# HOW TO COMPLETE THIS TASK
Report back every line from the entries below in which the word "computer" occurs.

RECORDS SHOWN section start

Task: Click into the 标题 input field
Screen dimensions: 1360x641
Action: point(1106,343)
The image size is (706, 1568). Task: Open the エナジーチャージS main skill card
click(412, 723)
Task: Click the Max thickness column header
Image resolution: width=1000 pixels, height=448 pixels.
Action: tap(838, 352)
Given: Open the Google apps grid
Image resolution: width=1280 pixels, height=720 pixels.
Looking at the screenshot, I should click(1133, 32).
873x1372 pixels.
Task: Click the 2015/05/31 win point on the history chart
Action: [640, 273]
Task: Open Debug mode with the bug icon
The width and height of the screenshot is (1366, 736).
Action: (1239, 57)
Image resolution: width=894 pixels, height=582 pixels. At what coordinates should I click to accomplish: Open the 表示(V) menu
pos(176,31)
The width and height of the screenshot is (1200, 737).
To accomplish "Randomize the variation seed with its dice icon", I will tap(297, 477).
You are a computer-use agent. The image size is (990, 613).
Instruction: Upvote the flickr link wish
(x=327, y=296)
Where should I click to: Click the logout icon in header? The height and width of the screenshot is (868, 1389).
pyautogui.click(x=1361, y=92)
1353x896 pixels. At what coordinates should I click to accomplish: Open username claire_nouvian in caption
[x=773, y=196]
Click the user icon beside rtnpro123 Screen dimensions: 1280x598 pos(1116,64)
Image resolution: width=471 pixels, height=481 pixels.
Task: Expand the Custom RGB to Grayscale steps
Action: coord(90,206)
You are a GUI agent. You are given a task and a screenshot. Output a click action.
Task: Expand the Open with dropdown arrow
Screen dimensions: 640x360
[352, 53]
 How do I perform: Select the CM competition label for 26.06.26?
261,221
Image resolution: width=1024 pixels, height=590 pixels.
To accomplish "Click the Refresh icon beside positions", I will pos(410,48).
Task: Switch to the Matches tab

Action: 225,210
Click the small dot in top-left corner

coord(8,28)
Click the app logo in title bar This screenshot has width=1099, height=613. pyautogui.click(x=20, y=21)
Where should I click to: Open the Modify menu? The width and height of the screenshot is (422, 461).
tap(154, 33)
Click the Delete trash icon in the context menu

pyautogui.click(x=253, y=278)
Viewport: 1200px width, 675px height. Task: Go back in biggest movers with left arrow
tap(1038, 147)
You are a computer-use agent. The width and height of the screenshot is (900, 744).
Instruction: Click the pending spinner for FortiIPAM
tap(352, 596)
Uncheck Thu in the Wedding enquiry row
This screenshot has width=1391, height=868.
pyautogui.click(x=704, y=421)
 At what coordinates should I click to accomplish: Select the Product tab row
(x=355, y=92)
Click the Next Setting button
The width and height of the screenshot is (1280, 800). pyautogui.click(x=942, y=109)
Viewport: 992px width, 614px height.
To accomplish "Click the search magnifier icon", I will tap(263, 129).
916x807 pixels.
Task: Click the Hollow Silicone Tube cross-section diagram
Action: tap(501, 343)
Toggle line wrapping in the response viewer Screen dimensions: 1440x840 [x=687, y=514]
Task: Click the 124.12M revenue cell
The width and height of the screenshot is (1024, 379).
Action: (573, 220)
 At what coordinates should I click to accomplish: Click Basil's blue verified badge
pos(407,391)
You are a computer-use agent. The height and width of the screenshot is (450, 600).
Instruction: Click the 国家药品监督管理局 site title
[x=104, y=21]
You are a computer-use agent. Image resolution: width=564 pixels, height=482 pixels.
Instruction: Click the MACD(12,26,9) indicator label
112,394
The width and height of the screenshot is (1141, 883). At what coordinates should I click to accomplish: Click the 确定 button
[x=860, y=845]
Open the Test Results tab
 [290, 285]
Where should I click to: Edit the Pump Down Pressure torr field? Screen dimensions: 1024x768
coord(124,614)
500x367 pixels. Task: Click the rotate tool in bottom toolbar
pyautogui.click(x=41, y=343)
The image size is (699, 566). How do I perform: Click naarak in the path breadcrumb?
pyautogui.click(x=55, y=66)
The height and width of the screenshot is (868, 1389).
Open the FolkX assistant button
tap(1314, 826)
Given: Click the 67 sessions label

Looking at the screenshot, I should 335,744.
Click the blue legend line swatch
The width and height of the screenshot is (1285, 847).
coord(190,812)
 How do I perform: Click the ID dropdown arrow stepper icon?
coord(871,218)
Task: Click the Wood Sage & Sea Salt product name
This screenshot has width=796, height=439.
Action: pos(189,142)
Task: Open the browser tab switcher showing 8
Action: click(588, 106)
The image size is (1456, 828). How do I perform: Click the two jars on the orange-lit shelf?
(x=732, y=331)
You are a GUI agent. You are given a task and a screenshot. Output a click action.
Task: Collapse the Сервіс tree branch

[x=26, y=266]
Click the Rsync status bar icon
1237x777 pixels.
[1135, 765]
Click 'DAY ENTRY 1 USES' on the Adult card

RECORDS SHOWN section end

# RESULT OF THE TASK
You are a computer-use agent. The image size is (990, 613).
You are a computer-use agent. The width and height of the screenshot is (900, 744).
You are a computer-use agent. The height and width of the screenshot is (450, 600).
You are a computer-use agent. Image resolution: width=564 pixels, height=482 pixels.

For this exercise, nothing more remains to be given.